Le Toubkal culmine à 4 167 m. C’est le plus haut sommet d’Afrique du Nord, et il se gravit en un week-end depuis Marrakech. Il n’y a ni escalade ni corde : c’est une longue randonnée en altitude, avec un lever très tôt le deuxième jour.
Peut-on le faire sans guide ?
Non, et autant le dire tout de suite puisque c’est la question la plus posée. Depuis 2018, les autorités marocaines imposent un guide de montagne accrédité sur le Toubkal, et un contrôle a lieu à l’entrée de la vallée. Au-delà de la règle, la pente sommitale n’a pas de sentier évident quand la visibilité tombe, et l’altitude ne prévient pas. Nos guides sont brevetés et originaires de la vallée d’Imlil.
Quelle difficulté
Le premier jour est une randonnée exigeante mais accessible : 4 à 5 heures de marche et environ 1 450 m de dénivelé positif, à un rythme lent qui sert aussi à s’acclimater. Le deuxième jour est le vrai morceau : 8 à 10 heures au total, départ vers 5 h 30, 960 m de montée sur des pierriers, puis toute la descente jusqu’à Imlil. Les bâtons de marche changent beaucoup les choses, surtout aux genoux.
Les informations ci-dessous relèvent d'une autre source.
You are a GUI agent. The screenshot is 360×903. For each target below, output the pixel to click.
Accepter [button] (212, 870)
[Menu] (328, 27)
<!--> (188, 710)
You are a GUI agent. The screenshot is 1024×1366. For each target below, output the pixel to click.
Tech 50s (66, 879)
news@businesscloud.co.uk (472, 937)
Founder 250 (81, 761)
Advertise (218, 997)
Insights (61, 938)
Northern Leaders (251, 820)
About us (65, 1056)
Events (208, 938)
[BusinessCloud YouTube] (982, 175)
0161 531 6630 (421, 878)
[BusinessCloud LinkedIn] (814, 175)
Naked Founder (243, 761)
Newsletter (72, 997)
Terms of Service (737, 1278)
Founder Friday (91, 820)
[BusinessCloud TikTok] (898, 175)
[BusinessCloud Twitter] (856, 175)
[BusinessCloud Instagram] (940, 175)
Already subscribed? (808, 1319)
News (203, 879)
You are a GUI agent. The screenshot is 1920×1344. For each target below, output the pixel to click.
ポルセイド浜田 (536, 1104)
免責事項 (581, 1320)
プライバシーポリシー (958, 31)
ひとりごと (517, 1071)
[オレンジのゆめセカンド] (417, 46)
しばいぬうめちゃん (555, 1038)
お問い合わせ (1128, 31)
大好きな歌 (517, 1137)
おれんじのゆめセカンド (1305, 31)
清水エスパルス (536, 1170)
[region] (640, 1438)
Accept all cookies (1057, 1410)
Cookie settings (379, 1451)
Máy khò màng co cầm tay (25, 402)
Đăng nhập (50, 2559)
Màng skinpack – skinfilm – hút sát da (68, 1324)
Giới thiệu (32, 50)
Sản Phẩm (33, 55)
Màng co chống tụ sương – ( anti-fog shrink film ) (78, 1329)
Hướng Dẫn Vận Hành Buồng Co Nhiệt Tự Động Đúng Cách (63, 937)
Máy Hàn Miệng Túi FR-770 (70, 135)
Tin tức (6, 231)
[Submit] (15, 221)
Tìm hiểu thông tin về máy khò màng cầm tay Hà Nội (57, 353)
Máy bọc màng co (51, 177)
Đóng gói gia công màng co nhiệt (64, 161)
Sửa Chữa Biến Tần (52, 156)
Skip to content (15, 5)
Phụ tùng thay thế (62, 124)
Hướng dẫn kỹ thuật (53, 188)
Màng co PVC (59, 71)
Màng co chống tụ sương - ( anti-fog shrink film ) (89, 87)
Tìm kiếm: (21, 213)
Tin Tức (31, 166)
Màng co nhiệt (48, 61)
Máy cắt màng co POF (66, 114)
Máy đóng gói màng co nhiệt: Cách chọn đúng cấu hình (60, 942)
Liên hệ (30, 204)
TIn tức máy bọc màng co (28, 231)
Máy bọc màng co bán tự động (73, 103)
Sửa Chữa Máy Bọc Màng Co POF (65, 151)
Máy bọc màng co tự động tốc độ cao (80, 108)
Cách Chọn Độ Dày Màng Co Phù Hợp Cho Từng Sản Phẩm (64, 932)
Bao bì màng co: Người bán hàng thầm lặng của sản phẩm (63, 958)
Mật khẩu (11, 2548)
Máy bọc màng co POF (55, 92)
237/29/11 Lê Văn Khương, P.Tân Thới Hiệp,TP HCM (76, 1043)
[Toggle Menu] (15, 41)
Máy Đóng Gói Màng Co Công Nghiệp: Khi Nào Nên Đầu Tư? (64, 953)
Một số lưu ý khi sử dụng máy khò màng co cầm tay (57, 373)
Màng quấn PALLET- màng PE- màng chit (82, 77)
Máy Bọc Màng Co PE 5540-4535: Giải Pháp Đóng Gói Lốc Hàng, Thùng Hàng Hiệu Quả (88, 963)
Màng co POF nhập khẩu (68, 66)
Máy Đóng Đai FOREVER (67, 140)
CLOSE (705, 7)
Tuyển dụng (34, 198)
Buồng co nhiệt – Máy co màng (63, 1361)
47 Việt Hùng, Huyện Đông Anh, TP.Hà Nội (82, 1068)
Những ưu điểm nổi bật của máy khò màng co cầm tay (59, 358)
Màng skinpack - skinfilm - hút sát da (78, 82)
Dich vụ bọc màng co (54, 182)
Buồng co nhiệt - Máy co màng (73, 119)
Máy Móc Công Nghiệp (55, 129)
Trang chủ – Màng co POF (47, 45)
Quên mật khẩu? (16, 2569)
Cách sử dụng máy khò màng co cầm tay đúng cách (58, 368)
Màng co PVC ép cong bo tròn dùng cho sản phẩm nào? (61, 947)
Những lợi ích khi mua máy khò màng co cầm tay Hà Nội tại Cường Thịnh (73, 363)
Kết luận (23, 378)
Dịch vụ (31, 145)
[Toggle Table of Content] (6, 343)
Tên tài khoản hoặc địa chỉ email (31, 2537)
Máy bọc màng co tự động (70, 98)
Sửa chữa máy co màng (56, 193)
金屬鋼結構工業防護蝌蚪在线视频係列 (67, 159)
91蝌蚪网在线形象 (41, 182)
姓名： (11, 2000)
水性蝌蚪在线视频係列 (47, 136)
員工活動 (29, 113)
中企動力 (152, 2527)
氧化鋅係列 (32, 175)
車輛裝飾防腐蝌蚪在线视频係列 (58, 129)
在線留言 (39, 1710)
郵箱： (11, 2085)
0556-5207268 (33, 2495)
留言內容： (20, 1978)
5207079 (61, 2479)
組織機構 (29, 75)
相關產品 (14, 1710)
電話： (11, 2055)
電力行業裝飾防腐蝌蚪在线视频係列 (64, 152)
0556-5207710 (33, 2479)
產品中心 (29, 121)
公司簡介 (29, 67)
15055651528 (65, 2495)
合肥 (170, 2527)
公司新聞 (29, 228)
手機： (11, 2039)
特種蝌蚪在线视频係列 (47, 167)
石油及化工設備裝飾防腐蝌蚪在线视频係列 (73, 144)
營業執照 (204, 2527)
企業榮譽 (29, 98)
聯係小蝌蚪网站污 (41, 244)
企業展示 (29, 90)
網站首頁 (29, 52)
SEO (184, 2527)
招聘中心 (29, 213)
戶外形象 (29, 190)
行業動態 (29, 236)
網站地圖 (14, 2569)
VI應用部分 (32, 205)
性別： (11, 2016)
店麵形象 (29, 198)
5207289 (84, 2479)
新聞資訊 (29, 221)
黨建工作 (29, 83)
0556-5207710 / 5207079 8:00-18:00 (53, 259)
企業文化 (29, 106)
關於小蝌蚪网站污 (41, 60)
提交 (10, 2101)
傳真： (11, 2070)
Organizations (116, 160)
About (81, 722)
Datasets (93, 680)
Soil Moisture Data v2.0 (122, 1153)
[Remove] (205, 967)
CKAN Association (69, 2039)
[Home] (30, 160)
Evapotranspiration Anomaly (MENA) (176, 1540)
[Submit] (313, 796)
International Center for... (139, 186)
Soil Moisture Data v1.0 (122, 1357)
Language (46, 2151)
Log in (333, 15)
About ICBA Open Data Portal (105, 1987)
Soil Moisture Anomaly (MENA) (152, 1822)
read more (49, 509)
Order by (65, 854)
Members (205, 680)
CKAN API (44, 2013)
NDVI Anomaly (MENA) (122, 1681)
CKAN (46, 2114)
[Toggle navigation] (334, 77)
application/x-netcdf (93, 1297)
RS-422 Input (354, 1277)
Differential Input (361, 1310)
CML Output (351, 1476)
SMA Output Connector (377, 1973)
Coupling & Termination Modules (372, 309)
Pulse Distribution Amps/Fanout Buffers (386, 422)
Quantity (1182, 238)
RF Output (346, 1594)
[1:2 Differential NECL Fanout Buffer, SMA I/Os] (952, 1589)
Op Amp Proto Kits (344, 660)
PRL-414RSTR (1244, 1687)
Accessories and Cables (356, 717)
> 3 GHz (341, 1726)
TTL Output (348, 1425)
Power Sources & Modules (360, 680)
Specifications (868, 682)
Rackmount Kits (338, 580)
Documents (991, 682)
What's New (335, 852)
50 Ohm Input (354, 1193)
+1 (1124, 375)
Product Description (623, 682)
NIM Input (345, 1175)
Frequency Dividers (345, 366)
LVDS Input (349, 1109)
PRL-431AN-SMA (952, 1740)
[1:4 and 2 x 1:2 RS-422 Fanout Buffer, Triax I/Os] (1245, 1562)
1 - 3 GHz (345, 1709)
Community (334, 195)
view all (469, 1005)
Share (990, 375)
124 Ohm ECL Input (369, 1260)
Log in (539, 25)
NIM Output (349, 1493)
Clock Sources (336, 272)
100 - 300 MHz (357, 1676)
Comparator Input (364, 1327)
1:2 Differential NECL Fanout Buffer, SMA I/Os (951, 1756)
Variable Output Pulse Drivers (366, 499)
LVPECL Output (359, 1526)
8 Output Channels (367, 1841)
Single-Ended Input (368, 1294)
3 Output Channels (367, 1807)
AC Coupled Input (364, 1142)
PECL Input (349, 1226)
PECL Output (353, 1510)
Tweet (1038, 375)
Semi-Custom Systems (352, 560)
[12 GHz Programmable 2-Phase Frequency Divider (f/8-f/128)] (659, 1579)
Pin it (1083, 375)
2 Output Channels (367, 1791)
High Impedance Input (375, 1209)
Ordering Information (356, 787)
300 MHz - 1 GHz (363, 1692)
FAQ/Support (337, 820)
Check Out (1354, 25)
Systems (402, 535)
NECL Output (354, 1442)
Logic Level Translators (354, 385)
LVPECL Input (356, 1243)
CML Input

Aucune expérience d’alpinisme n’est nécessaire d’avril à octobre. Il faut simplement marcher régulièrement dans l’année et accepter une journée longue.
Le déroulement
Jour 1 : prise en charge vers 8 h à votre hôtel ou riad, route jusqu’à Imlil (65 km, 1 h 30). Vous rencontrez le guide, confiez votre sac au muletier et partez à pied depuis 1 740 m. Le sentier remonte la vallée du Mizane, passe par Sidi Chamharouch (2 310 m), dernier village et dernière boutique, puis grimpe en lacets jusqu’au refuge à 3 207 m. Dîner vers 19 h, nuit en dortoir.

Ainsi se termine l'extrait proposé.